Figure 5.

RNAi and RNA immunoprecipitation studies of Group A proteins. (A) Heat map of Group A protein interaction with miRNA-regulated mRNA after siRNA transfection. Number of co-localized foci is divided by number of total protein foci to normalize for variable protein levels and get percentage of protein interacting with the target mRNA. Each data point is an aggregate of five images with ∼20 cells total. A statistical analysis was conducted comparing differences between population proportions of the mock RNAi control to each RNAi knockdown. Bold/italicized numbers indicate results significantly greater than the mock RNAi control and underlined numbers indicate results significantly less than the mock RNAi control (P < 0.05). (B) RNAi silencing of luciferase reporter activity is inhibited when Argonaute2 and Dcp1a are targeted by siRNAs when compared to a mock knockdown. N = 3 replicates per data point. *P < 0.001 compared to mock IP, Student’s t-test. (C) Quantitative RT–PCR of targeted luciferase mRNA immunoprecipitated with antibodies to the indicted proteins. Cell extracts were obtained after cells were induced to express miRNA for 24 h. Input is RNA extracted directly from cell extracts.

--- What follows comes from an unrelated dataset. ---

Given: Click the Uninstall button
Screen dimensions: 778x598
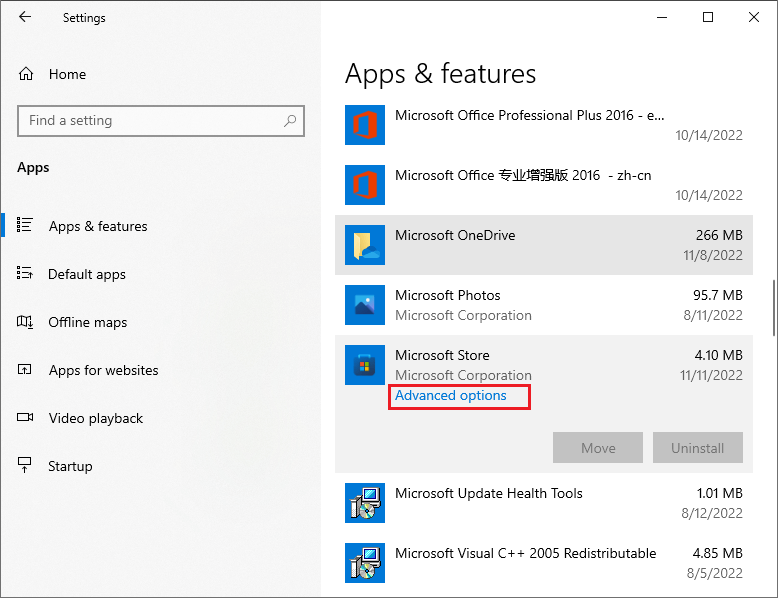Looking at the screenshot, I should pos(698,448).
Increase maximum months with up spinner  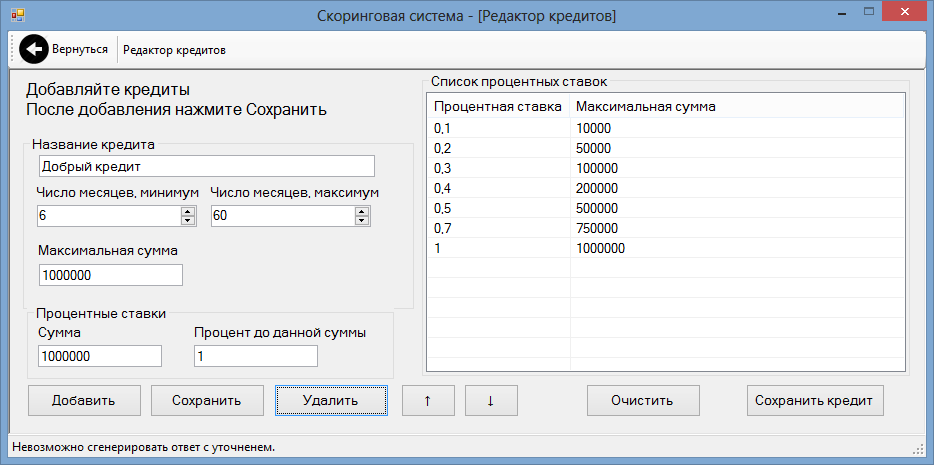(x=362, y=211)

The mRNA levels were normalized to mock immunoprecipitation (mock = 1). The line is the mRNA level of the mock immunoprecipitation. N = 2 replicates per data point. Error bars = standard deviation. (D) Western blot of the RNA IP shows that the protein is immunoprecipitated by the antibody. The sample (S) for each RNA IP was run in between the input (I) and a mock IP control (M). Antibodies used are noted to the left of the images.